Re: Nastaw z winogron

: 2020-09-25, 13:05
autor: marcinbzyk
No właśnie odmian winorośli jest tysiące i nie zawsze będzie tak, że winorośl na dobre wino da dobry koniak. Tym bardziej, że koniaki robi się z winogron białych odmian i tu trzeba się zastanowić co posadzić.

Re: Nastaw z winogron

: 2020-09-25, 15:58
autor: magas
Nie ma destylacji na raz na prostym aparacie bez różnicy czy alembik czy nie to dalej prosty aparat, nikt tego nie robi, na dwa i basta, bo alkohol w tak małych stężeniach źle frakcjonuje, to nie dotyczy kolumn półkowych, zasypowych i innych takich sprzętów. Droga twoja słuszna ale dwie destylację tylko poprawnie zrobione.

Re: Nastaw z winogron

: 2020-09-25, 17:53
autor: marcinbzyk
Postaram się zrobić tak jak mówisz.
Mógłbyś w wolnej chwili opisać swoje doświadczenia z tego typu wyrobami we wcześniejszych postach jest opisane ale może więcej szczegółów. I może coś więcej o technologii starzenia destylatów gronowych.

Re: Nastaw z winogron

: 2020-09-25, 21:38
autor: magas
Najpierw trzeba ustalić charakterystykę twojego koniaku, bo co bimbrownik to inne wyobrażenie o swoim końcowym produkcie, a koniak taki z koniakowa to nie grappa z beczki, czy lżejsze od zanieczyszczeń tsipouro z beczki, koniak jest zbalansowany, subtelny, zaokrąglony, mimo że jest wielowarstwowy dla nosa, czyli co chwilkę wąchając delikatnie się zmienia w kieliszku. Przy młodym zaczynając nawet od ostrych lekko acetonowych uderzeń w nos przy pierwszym sztychu, które po drugim zakręceniu tulipanem mija i zmienia się w subtelne aromaty cukierków kukułek, kwiatów, suszonych owoców, kawy, czekolady, przypraw tytoniu w zależności od czasu spędzonego w beczce i to samo w smaku, jest okrągły, tam nic nie wystaje wszystko zbalansowane, a finisz w miarę długi i przyjemny. Oczywiście bimbrownikom mogą smakować wystające smaki muskatu jak w węgierskich destylatach dla mnie nie pijalnie , czy zielska, chaszczy i siana jak w niejednej grappie, to każdy musi sam celować w to co lubi i tak trzeba zaczynać w dobieraniu odmian, mocno aromatyczne winogrona mogą dać mocno perfumowany destylat, ktoś powie ja lubię takie destylaty, to najpierw kup w Auchan destylat Muscat Odonel czy jakoś tak, albo
Egri Bikaver wtedy wyleczycie się z mocno aromatycznych odmian, by wyleczyć się z wrzucania zielska trzeba popróbować grapp, tam szypułki uważają za konieczne.
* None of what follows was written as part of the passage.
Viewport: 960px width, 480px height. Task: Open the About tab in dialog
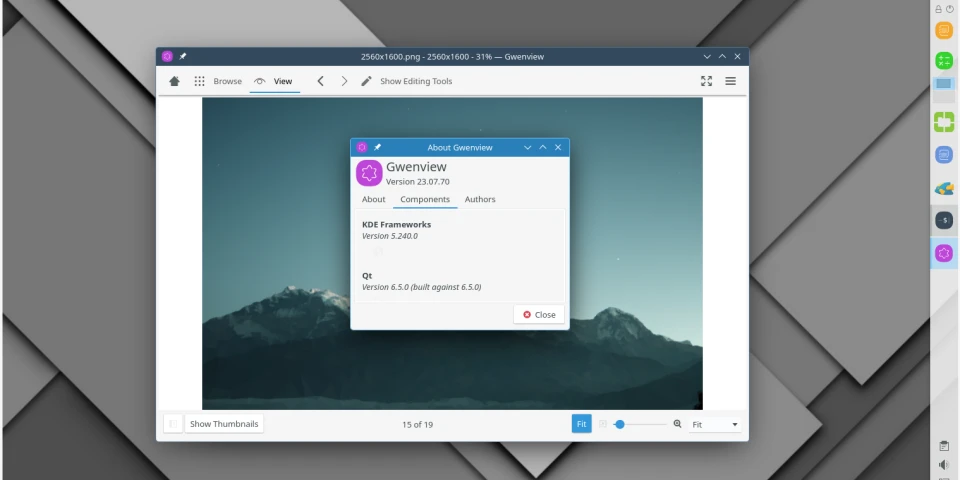[x=373, y=199]
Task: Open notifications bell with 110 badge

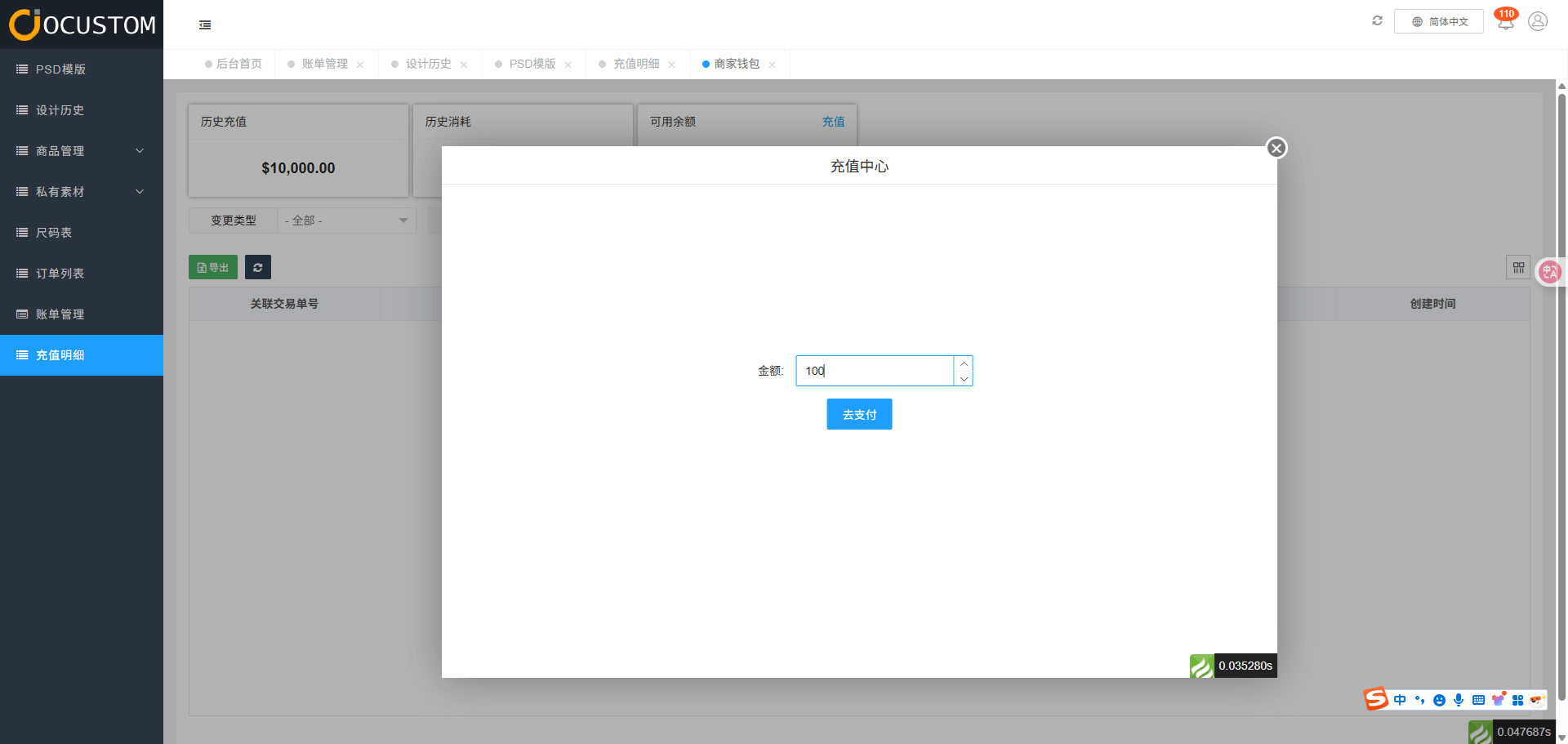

To długi temat i potrzebna jest pomoc Zbynka i Legiona, by zapytać czy Solaris na polskie warunki nie jest zbyt aromatyczny, jako teoretyk który sadził kilka odmian, ale nie miał czasu przy nich robić wybrał bym tę odmianę. Jak będziecie googlować jak destylują koniak, to zwróćcie uwagę, jak piszą, że pierwsza destylacja do 28-30 % to przeczytajcie raz jeszcze, bo to nie znaczy, że kończymy gdy tyle leci, tylko jak całość ma tyle, czyli trzeba zejść poniżej 20% nie wiem ile poniżej to w zależności jak szybko odbieramy przy pierwszej destylacji. Jeśli wyczytacie inaczej, to znaczy, że piszący artykuł coś źle przetłumaczył lub zrozumiał, na dziś tyle wystarczy.